◆ Your goal:
Determine how many lines of the entries contain "snap". Reply with that number alone.

+++ Data extracts +++

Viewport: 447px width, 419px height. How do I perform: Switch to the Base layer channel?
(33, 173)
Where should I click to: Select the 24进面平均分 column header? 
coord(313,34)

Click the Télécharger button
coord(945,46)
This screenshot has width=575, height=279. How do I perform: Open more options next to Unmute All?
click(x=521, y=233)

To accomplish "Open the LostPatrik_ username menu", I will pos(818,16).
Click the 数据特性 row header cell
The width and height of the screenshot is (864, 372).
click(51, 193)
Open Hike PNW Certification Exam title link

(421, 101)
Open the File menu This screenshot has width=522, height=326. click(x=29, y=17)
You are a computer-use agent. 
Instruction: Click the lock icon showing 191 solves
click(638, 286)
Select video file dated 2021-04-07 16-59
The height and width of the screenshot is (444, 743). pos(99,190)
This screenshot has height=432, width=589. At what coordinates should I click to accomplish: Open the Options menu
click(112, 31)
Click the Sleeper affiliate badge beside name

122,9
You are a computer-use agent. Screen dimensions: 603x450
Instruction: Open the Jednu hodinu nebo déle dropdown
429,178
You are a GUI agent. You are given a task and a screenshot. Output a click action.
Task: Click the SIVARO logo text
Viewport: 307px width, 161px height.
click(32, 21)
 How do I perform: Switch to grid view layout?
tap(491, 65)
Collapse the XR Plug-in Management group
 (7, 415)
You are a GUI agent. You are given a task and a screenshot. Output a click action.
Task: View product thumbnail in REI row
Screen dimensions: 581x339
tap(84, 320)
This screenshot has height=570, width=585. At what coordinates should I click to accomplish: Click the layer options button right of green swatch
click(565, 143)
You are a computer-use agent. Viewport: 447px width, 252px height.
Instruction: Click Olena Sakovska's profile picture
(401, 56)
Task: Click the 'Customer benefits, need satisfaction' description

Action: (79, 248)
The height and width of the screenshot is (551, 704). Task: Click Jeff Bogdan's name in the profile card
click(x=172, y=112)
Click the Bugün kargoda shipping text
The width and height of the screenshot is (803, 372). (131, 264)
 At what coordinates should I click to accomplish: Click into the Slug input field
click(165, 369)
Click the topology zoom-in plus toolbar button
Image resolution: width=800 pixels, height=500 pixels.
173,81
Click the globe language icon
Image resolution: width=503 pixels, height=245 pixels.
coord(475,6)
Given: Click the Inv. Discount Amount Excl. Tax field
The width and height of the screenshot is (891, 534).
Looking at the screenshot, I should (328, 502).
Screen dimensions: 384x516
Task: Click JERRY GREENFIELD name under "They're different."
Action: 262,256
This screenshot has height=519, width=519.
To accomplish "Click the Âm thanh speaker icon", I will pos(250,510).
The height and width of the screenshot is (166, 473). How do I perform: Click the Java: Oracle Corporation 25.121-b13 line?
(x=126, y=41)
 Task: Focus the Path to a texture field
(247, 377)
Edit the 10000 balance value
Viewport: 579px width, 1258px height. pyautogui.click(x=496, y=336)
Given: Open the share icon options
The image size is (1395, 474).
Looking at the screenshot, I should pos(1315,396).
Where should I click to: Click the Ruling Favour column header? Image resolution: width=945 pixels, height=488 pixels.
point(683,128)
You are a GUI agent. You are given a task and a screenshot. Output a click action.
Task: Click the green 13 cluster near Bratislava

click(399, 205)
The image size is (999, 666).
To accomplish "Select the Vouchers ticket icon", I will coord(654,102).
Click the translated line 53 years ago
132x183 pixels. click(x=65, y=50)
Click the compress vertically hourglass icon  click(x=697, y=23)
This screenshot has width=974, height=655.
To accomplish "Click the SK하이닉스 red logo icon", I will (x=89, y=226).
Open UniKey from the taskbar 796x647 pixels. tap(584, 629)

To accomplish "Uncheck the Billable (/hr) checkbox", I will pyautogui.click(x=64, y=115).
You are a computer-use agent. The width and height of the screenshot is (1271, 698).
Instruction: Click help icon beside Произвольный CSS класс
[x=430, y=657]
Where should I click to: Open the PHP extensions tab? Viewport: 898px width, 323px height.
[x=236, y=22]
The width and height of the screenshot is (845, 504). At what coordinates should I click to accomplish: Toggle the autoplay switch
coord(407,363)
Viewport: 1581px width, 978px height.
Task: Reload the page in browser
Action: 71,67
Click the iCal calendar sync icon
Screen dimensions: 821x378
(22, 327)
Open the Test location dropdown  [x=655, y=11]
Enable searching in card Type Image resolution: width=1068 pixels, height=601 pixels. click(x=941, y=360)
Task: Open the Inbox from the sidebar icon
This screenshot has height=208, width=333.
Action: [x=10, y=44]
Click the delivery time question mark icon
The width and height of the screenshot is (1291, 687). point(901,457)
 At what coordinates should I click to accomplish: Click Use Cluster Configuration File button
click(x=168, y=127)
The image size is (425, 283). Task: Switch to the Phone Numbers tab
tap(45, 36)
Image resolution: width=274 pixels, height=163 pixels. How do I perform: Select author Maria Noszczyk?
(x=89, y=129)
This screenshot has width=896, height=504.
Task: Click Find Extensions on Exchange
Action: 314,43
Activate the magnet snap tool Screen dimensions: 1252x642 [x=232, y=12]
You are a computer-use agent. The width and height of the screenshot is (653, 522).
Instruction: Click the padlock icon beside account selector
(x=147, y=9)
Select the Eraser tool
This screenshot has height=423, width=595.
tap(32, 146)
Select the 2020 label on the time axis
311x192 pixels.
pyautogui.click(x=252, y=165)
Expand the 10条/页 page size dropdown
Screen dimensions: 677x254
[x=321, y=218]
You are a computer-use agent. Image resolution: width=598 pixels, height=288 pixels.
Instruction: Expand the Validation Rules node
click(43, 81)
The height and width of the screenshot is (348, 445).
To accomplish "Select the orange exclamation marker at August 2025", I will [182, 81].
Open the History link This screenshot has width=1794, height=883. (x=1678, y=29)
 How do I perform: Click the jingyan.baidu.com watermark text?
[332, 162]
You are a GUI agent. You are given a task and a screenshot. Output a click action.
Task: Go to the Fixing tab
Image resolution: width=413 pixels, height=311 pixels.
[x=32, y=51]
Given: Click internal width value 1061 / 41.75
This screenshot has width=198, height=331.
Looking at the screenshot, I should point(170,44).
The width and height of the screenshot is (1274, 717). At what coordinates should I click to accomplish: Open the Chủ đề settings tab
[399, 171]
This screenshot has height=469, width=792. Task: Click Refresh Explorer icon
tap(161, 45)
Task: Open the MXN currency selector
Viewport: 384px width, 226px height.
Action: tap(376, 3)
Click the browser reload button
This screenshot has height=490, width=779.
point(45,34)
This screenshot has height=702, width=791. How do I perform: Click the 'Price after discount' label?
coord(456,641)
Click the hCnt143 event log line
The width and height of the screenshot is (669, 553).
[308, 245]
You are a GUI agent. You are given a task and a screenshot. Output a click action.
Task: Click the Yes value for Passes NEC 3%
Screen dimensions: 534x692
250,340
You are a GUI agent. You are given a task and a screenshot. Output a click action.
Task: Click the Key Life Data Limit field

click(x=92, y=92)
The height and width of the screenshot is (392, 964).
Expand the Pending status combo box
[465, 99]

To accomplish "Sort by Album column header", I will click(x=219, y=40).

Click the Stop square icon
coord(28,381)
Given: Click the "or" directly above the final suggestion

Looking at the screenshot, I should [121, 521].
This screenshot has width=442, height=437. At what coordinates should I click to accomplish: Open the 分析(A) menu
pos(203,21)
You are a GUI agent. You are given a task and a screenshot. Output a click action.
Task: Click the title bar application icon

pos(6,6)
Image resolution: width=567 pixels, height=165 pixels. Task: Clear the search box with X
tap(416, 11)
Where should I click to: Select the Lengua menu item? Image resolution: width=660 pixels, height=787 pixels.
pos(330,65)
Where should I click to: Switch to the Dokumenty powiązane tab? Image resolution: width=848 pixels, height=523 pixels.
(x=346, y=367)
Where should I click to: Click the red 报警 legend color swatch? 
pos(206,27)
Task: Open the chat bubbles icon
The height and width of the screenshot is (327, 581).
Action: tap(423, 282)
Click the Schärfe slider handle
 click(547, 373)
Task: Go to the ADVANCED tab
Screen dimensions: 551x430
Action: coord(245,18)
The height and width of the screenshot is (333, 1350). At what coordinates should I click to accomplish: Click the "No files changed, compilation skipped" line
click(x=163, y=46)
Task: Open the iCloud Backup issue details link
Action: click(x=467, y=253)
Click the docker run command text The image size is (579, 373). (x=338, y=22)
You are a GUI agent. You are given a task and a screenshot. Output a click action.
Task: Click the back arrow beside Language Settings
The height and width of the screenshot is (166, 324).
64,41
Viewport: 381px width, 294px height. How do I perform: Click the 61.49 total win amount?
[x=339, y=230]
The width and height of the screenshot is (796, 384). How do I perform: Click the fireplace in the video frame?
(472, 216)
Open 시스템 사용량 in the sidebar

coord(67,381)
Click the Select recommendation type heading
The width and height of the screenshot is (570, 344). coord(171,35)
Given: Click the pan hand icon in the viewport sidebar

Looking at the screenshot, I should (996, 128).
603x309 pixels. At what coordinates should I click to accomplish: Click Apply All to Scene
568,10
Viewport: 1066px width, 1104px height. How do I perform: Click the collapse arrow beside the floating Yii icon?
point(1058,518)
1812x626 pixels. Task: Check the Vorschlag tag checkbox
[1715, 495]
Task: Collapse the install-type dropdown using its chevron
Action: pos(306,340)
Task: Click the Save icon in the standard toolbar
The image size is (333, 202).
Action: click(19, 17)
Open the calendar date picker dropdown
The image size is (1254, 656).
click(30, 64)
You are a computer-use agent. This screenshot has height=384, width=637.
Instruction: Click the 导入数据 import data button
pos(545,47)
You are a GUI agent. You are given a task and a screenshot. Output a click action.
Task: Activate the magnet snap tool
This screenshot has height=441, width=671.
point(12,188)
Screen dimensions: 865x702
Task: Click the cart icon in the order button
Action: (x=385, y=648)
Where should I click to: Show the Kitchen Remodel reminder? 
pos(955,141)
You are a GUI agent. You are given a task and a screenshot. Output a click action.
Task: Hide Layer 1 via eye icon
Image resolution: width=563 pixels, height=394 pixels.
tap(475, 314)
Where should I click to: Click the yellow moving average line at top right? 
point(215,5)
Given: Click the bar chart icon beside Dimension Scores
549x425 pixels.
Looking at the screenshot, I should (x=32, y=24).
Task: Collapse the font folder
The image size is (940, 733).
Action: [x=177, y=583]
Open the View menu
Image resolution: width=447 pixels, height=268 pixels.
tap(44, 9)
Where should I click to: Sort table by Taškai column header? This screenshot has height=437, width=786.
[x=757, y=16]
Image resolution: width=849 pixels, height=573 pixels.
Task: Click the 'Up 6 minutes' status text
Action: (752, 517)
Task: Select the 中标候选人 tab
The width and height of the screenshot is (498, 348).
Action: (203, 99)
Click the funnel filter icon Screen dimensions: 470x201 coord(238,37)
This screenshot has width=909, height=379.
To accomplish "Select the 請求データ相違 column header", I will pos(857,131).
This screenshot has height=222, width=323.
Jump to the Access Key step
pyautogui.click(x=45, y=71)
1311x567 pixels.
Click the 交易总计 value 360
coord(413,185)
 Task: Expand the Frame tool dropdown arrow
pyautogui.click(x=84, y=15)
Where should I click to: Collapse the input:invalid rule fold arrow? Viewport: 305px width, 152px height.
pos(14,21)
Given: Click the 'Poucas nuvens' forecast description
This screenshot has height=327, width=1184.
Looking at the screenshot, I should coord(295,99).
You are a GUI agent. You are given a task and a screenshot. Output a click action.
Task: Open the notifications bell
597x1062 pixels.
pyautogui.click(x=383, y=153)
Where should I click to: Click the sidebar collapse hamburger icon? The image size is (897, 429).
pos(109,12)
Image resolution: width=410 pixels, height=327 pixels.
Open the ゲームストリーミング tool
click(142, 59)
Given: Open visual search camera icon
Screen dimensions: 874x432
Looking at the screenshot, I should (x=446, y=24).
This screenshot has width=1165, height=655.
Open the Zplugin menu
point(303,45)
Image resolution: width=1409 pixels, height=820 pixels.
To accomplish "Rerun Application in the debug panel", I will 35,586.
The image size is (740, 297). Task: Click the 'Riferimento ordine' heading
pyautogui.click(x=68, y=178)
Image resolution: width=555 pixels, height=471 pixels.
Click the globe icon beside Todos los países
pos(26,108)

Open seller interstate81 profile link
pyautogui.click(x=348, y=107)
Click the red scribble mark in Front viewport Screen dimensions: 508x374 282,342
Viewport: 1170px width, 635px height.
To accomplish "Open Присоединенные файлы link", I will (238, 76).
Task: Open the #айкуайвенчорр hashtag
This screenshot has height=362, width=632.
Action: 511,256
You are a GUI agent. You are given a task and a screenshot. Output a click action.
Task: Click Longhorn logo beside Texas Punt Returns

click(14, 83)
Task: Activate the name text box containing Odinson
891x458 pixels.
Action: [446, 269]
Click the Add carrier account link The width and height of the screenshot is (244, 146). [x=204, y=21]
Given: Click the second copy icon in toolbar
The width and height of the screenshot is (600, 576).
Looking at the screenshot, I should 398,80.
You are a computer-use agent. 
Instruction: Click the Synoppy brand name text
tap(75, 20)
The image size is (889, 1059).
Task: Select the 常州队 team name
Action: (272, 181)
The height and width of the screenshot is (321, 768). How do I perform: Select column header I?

+++

◆ Task output:
2